Dylan Fricker (DF): Well, I think it’d be fair to say that the Canadian economy more recently has been fairly sluggish. Consumers have generally been pretty overlevered after years of abnormally low interest rates. And obviously, with the tariff situation and trade volatility coming out of the U.S., businesses are a little reticent to commit large amounts of capital anywhere, and that includes Canada. On the tailwind side of the equation, I would say Canada does finally have some egress as it relates to the energy sector. So that’s a good thing for Canada overall and tax revenues and all that good stuff. And then, of course, we’ve seen a massive surge in gold pricing. We do have some gold mines in Canada. And to the extent that they’re seeing better commodity prices, that means they’ll be paying more tax and more royalties, and that flows through to the rest of the country. So those are some of the good news stories, I would say.

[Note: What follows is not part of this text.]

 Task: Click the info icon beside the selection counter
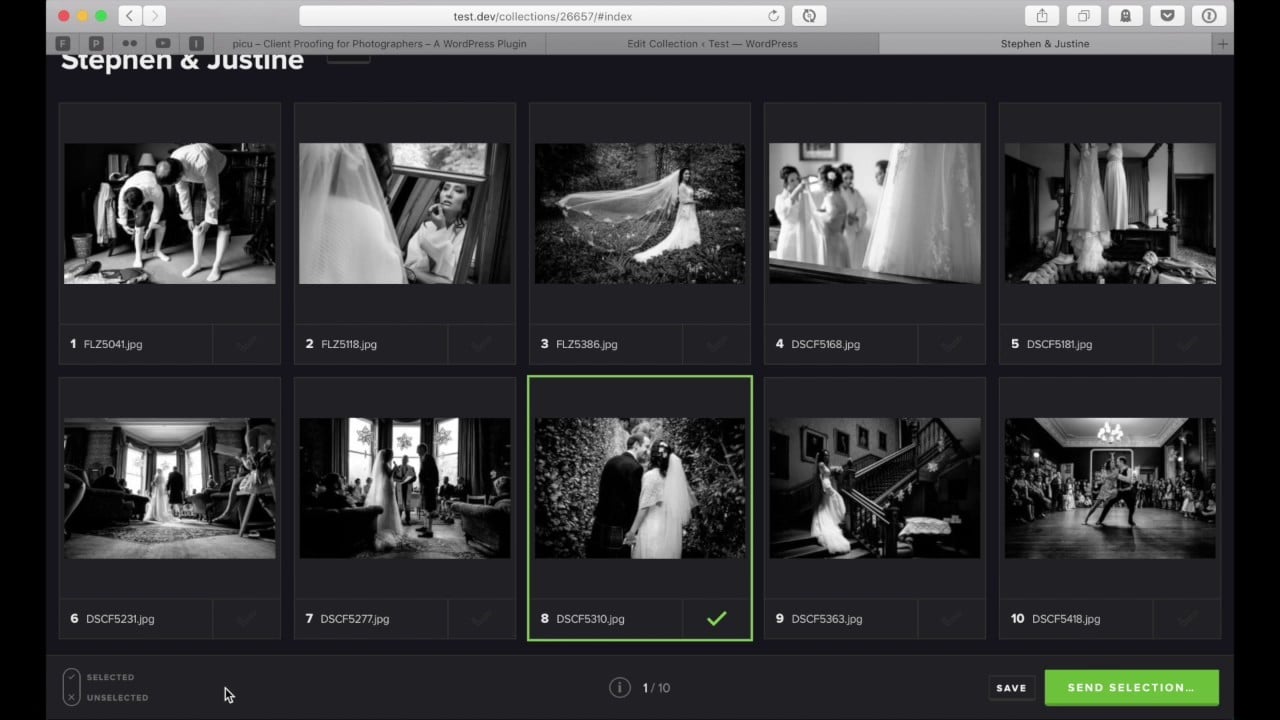tap(620, 688)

Is Canada a target-rich environment for investors?

DF: I think the answer is a resounding yes for a number of reasons. I don’t think that our political environment has been as polarizing as that in the United States. People want to see stability in the capital, and they want to see a path to being able to allocate large amounts of capital accordingly. I think Canada has provided that, which bodes well as we go forward. Because I think, to be fair, we’ve had a government for the last few years that hasn’t been tremendously pro-business. So to the extent that we can be a bit more pro-business, I think Canada’s GDP growth should improve. If you just look at the list of takeovers recently, you had not just external takeovers, but even domestic takeovers. So you had:

  • National Bank buy Canadian Western Bank;
  • CI Financial got taken over by an Abu Dhabi buyer;
  • Stelco was taken over by Cleveland Cliffs, which is a U.S. company;
  • Glencore, which is a European company, bought the coal assets from Teck [Resources];
  • We had an announcement of a proposal by Strathcona Resources to buy MEG [Energy Corp.]. So that’s a domestic merger. That hasn’t completed. We’ll see what happens there;
  • And then, more recently, we had a bid to take InterRent.

So, I think Canada is seeing a lot of deal activity and I think, to your question, I think Canada is a target rich environment.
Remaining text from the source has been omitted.